Friday, May 27, 2011

Scrapping Scrubbing

The NY Times came out with an article yesterday about how NY State education officials have ordered schools to end the longstanding practice of reviewing Regents exam scores that fall just below the passing grade.

The practice, known as scrubbing, was put into effect to protect students whose tests might have been mis-scored, where a careful review might prove that some of those students in fact deserved a passing grade. But schools began to look at essays -- where there is room to interpret what a grade should be -- as opportunities to add points and pass more students who otherwise would have failed.

In February, the city announced that it would introduce regular audits of schools that seemed to show suspicious amounts of grade-changes. But now NY State officials have decided that such audits don't go far enough to prevent grade inflation, and have removed the ability to rescore tests at all.

Let me state for the record that I believe hard work should be rewarded and that as a general rule I am not in favor of allowing students to coast without earning their grades. However let's take a step back, look at the larger picture, and be realists for a moment. First of all, some students' exams will be misgraded, and a review of their score may make the difference between passing fairly and failing unfairly. This is why the practice was begun in the first place. Removing the right to rescore tests in the 61-64 point range is unfair to those students. Second, the removal of the right to rescore does not factor in real world considerations: There is sometimes a hardship to many students and their families created by keeping them back, and a teacher might know of a particular student's situation. There are huge swaths of the population who are not going to be better off in life if they struggle through a class one more time in order to squeak out two more points on a Regents examination but who are going to be worse off if they can't graduate and get on with finding a job and helping out their households. A sad reality, perhaps, but a reality nonetheless.

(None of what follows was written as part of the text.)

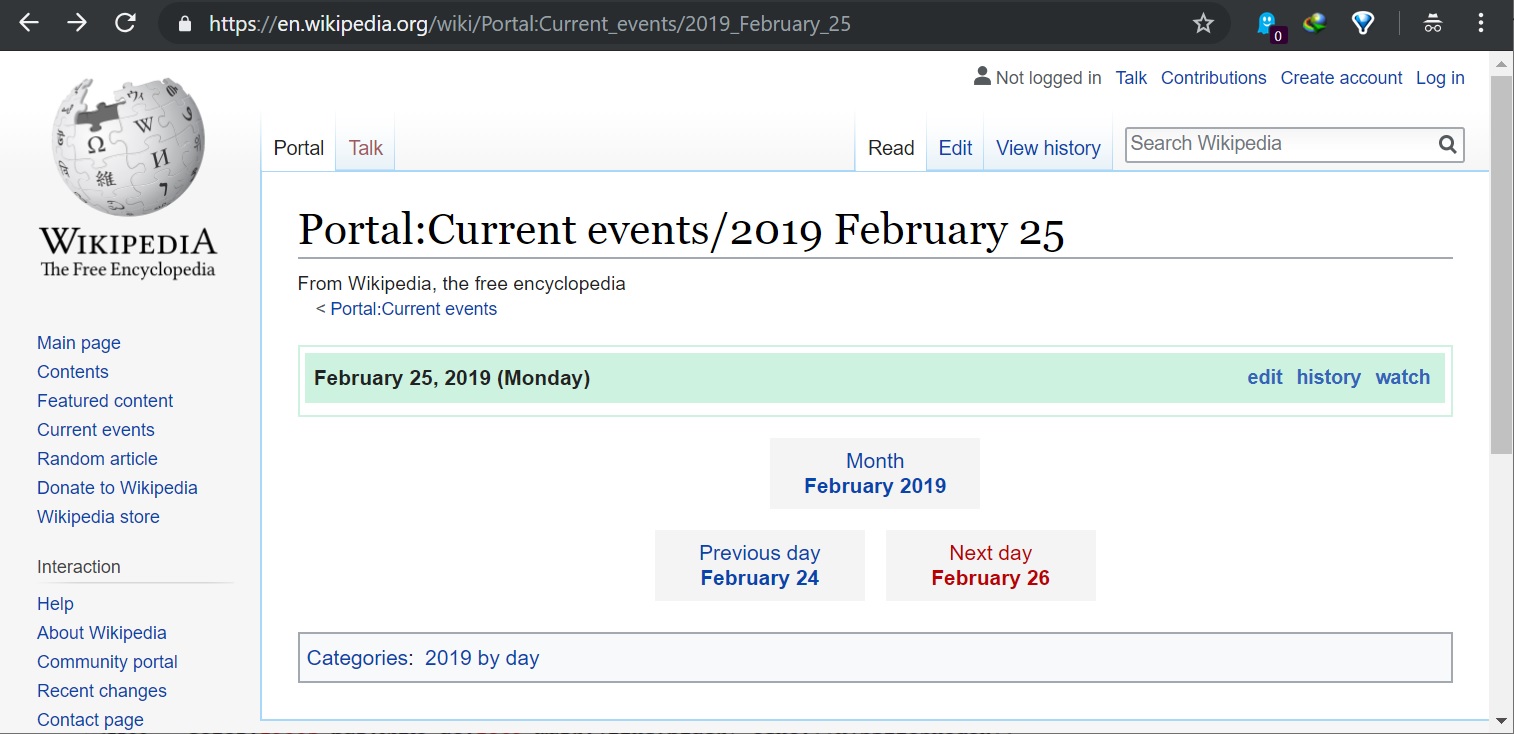Click the Wikipedia globe logo
Image resolution: width=1514 pixels, height=734 pixels.
click(x=127, y=145)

But the larger problem lies in removing the ability to check altogether, in removing the protection for students who might have been robbed of a critical point of two they had, in fact, earned and deserved. Audits of the nature the city implemented in February are a big enough hammer -- if the state is concerned about unorthodox practices, whether because a school is concerned about getting funding under the No Child Left Behind provisions or because the test grader wants to help a student with his/her real-world needs, the state can simply audit those schools where there seems to be a pattern and practice of abuse. There was no reason to throw the baby out with the bathwater by banning the rereading of tests altogether. What a shame.